Действительно, все говорят, все причастны и должны быть причастны к политической добродетели; logos — разве не предначертана ему роль парадигмы равенства?

Речь Протагора и здесь проявляет свое лукавство. Конечно же, политическая доблесть / logos — предмет всеобщего "совместного владения" (metekhein, пять раз повторенное между 322 dl и 325 аЗ). Согласно мифу, не существует ни глупцов, ни злодеев, — это ведь миф-обоснование права isêgoria, которым так гордилась афинская демократия. Но всегда найдутся "лучшие": равенство по отношению к праву слова не означает равенства в том, что касается произведенного эффекта. Превосходство возникает в силу двояких причин: во-первых, одни люди "от природы одареннее" других (euphuestatos, 327 Ь9). Если бы искусству флейты научали, как справедливости, всякий умел бы играть на ней, но дети лучших флейтистов не обязательно становились бы такими же, как отцы: в понятии природы роль степени сравнения здесь важнее роли наследственного дара. С другой стороны (или одновременно с тем), превосходство может зависеть от культуры, от педагогики: не просто "те, у кого больше возможностей", стараются дать своему ребенку возможно более длительное образование (326 с), но есть, и это главное, учителя, которые умеют stricto sensu "провести различие" (diapherei, diapherontös, 328 а8, Ь2). Вот зачем нужны учителя, вот почему люди готовы платить Протагору, чья мерно льющаяся речь заворожила Сократа, "словно влюбленного,* охваченного желанием слушать еще".

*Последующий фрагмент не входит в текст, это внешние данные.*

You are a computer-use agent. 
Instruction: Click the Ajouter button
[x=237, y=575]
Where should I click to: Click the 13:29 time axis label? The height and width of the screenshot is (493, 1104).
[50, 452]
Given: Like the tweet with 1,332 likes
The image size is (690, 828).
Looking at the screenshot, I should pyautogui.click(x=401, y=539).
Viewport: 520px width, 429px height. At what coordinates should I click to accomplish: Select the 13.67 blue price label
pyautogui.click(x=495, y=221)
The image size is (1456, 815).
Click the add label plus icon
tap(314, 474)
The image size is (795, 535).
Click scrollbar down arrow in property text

Таково различие, связанное со статусом, которым наделяется logos, преобразованный Аристидом в мифему. Аристид подражает Протагору так же, как аристотелевская tekhne имитируетphusis: подражая, он завершает и дополняет его. Отныне logos — не только то, чем человек отличается от зверя, но и то, чем человек отличается от человека (diapherei, 403, paralattousin, 405). Более того, нет ничего столь обыкновенного, но нет ничего и столь редкого, как logos в его совершенстве. Все мы умеем говорить, и каждый теперь знает, что именно эта способность объединяет нас, но оратор, достойный своего имени, — птица не менее редкая, чем феникс (426), чем действующий по велению долга человек у Канта. В одном платоновский Федр прав: "лучшим в речах может быть только лучший из людей" (429). Мы видим тут модель вполне демократичную — все мы граждане, и каждый в равной мере наделен правом голоса, — и вместе с тем строго элитистскую, даже деспотическую, роялистскую, мессианскую: некоторые люди сильнее прочих, им-то и "был вручен дар, чтобы они смогли спасти себя и других" (397).